I L’AUTEUR ET LA PIÈCE


Le désir de monter ce texte ne me quitte plus depuis que je l’ai découvert, il y a quelques années.
Copi, chef d’orchestre enfantin d’un théâtre « baroque » et outrancier, mélange les registres (boulevard, grand-guignol, tragédie, policier, absurde, mélodrame) ce qui offre une matière riche pour la mise en scène. Il utilise et détourne les codes du Vaudeville pour, sur un mode burlesque délirant, traiter des thèmes graves comme la marginalité, le déracinement, l’enfermement. Par là, il arrive à un mariage puissant du comique avec l’effroi et le désespoir. De cet enchaînement de situations rocambolesques ou obscènes, décrites avec un humour dévastateur et dans un style d’écriture se servant d’un langage simple et direct, parfois vulgaire, naît un univers poétique étrange qui me touche particulièrement. Cet auteur est devenu, pourrait-on dire, un classique du théâtre de la seconde partie du XXème siècle, car son théâtre est universel et demeure actuel. Même s’il n’est pas militant, il reste provocant car, entre autres, il parle d’une minorité sexuelle. L’homosexualité est de nos jours mieux acceptée que dans les années 70, mais l’homophobie et l’intolérance restent aussi une réalité.

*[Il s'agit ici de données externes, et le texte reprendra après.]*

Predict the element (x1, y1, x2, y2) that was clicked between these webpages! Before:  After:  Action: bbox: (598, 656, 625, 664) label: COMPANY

Cette pièce de Copi est celle qui m’inspire le plus car l’intrigue amoureuse est centrale. En effet, cette farce tragique raconte la terrible histoire d’un triangle amoureux hors-norme. L’auteur dépeint le parcours de trois personnages louches excentriques cruels et attachants qui vont tenter, chacun à leur manière, dans un monde hostile, de sauvegarder ou d’acquérir l’amour de l’être aimé.
Ce sont également des individus déportés, isolés, déracinés, exilés, bannis, à la marge de la société, des prisonniers en liberté surveillée enfermés dans leurs propres névroses, qui vont tenter de s’échapper et de se sauver.
Bien que les personnages soient transsexuels, il s’agit plus ici, en fait, d’homosexualité dans ce qu’elle a de l’inconfort de se situer parfois entre le masculin et le féminin, et de la malédiction d’être hors d’une norme stable.
De ce choix d’un objet de désir et d’un rôle sexuel qui a priori ne sont pas ceux attribués par les organes génitaux, résultent un certain nombre de manifestations : une sexualité sur-exprimée au monde, le travestissement comme tentative de rejoindre un schéma hétérosexuel stéréotypé, l’avortement de la procréation, le fait de vivre dans un fantasme de ce que l’on voudrait être, la rechercher vaine de ce soi idéal à l’aide des artifices, du jeu, du théâtre.




II MISE EN SCÈNE


Le but de ma mise en scène est de transposer le délire du texte dans les corps et les images scéniques. Parallèlement à l’histoire d’amour, je m’appliquerai à mettre en relief certains aspects de l’histoire : la relation sado-masochiste fondant le couple Madre-Irina, les antagonismes d’univers des personnages, le thème de l’auto-destruction, le mensonge, le rapport difficile à l’extérieur.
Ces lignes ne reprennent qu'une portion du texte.